O novo serviço irá atender homens encaminhados pelo Poder Judiciário, Ministério Público e demais órgãos da rede de proteção, além de demanda espontânea, conforme disponibilidade de vagas.
Segundo o que foi divulgado, a administração terá até 60 dias para criar grupos reflexivos destinados a homens autores de violência doméstica e familiar contra a mulher, instituindo o serviço como política pública permanente.
O município deverá garantir equipe técnica qualificada para atuar junto aos grupos, preferencialmente composta por profissionais das áreas de psicologia e serviço social, além de assegurar a capacitação continuada dos servidores envolvidos.
Recursos
O acordo foi assinado pelo promotor de Justiça Ivo Zambon, pelo prefeito Hermínio Komatsu (PSB), e pela secretária de Assuntos Jurídicos, Aline de Mesquita. Ele prevê que a Prefeitura destine recursos orçamentários para a manutenção do programa.
Também caberá ao município elaborar material educativo, definir a metodologia com encontros periódicos no mínimo semanais e ciclos de ao menos oito atividades, com a participação do Creas (Centro de Referência Especializado de Assistência Social) em todas as etapas do projeto.

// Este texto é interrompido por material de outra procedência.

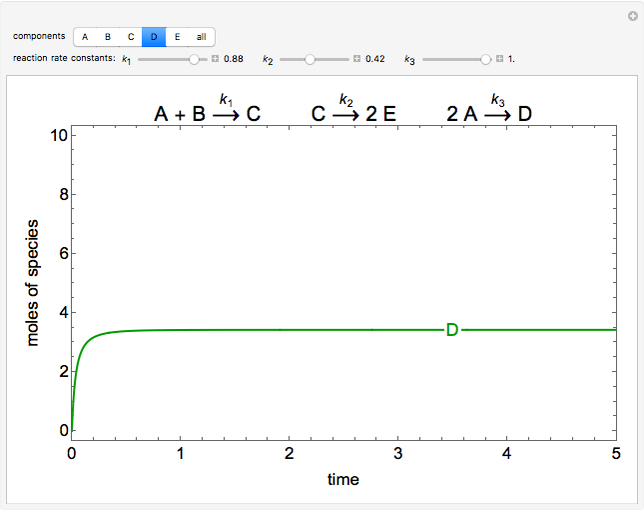Select component A in the components bar
The height and width of the screenshot is (512, 644).
[85, 37]
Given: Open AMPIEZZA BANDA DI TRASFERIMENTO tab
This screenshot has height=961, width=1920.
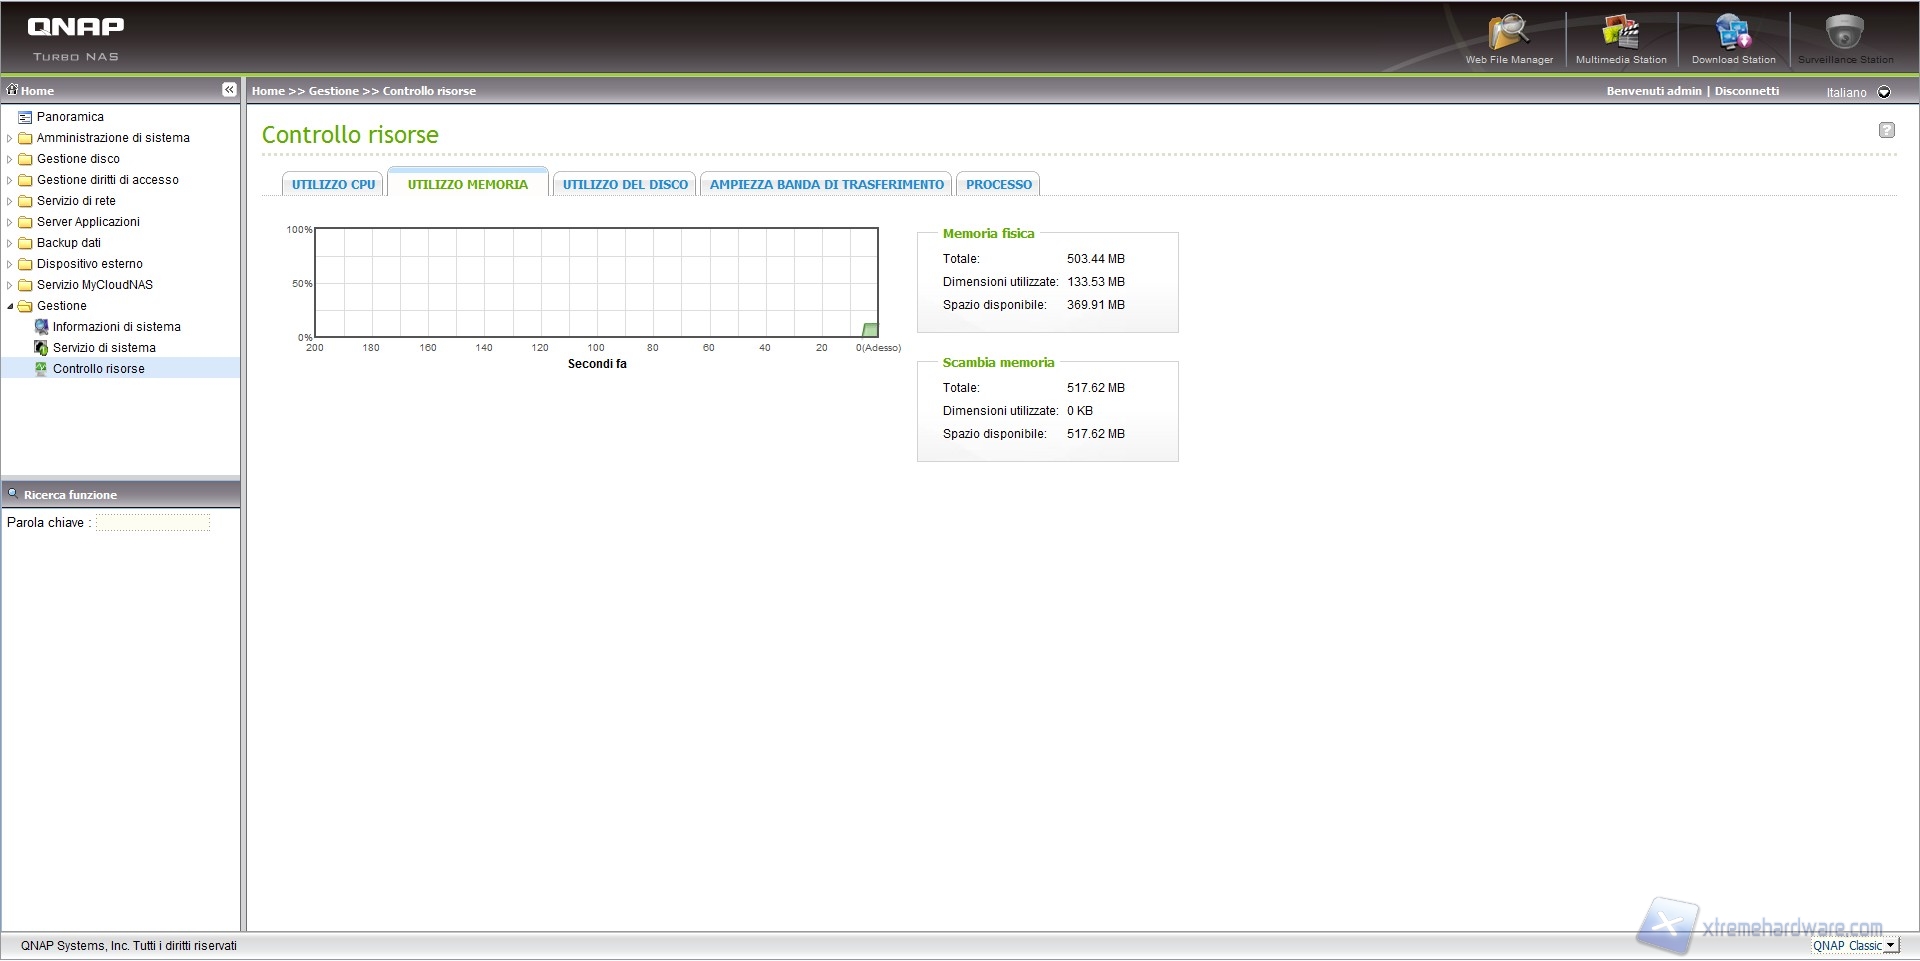Looking at the screenshot, I should [x=826, y=185].
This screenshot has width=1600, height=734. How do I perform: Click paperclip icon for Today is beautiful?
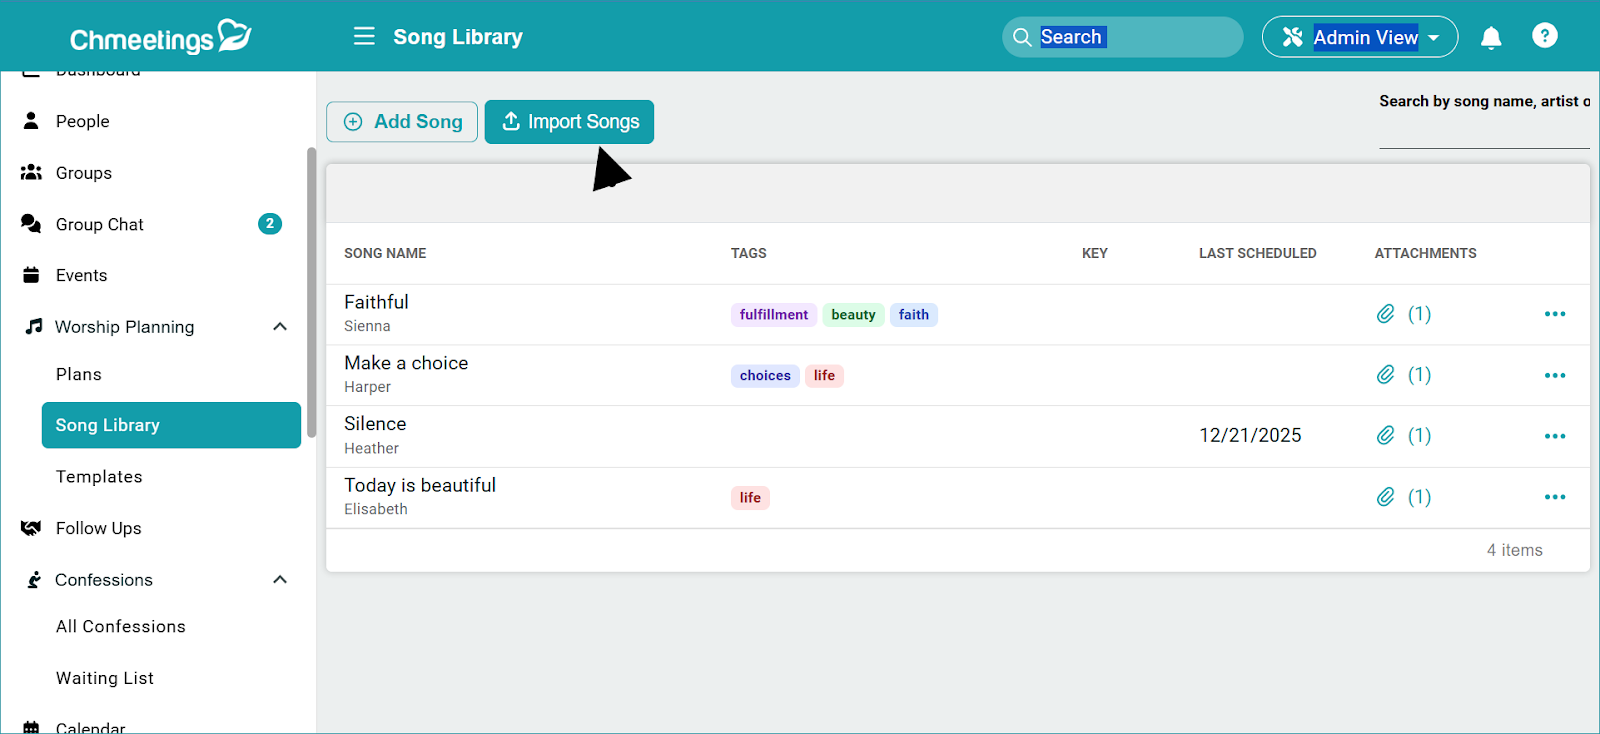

Para garantir a institucionalização definitiva da iniciativa, também foi dado 60 dias para a Prefeitura encaminhar à Câmara Municipal, projeto de lei criando o Programa Municipal de Grupos Reflexivos. Haverá a aplicação de multa em caso de descumprimento das obrigações assumidas.
Violência de gênero
Segundo o Ministério Público, entre os principais argumentos que fundamentam o acordo, está o reconhecimento de que a violência de gênero contra a mulher configura grave violação de direitos humanos.
Apesar de a lei Maria da Penha prever a criação de programas de recuperação e reeducação, foi constatada a inexistência de política pública específica no município para atendimento de agressores.
Por fim, de acordo com o MP, há evidências de que os grupos reflexivos contribuem para a redução da reincidência da violência doméstica, atuando de forma preventiva e estrutural no enfrentamento do problema.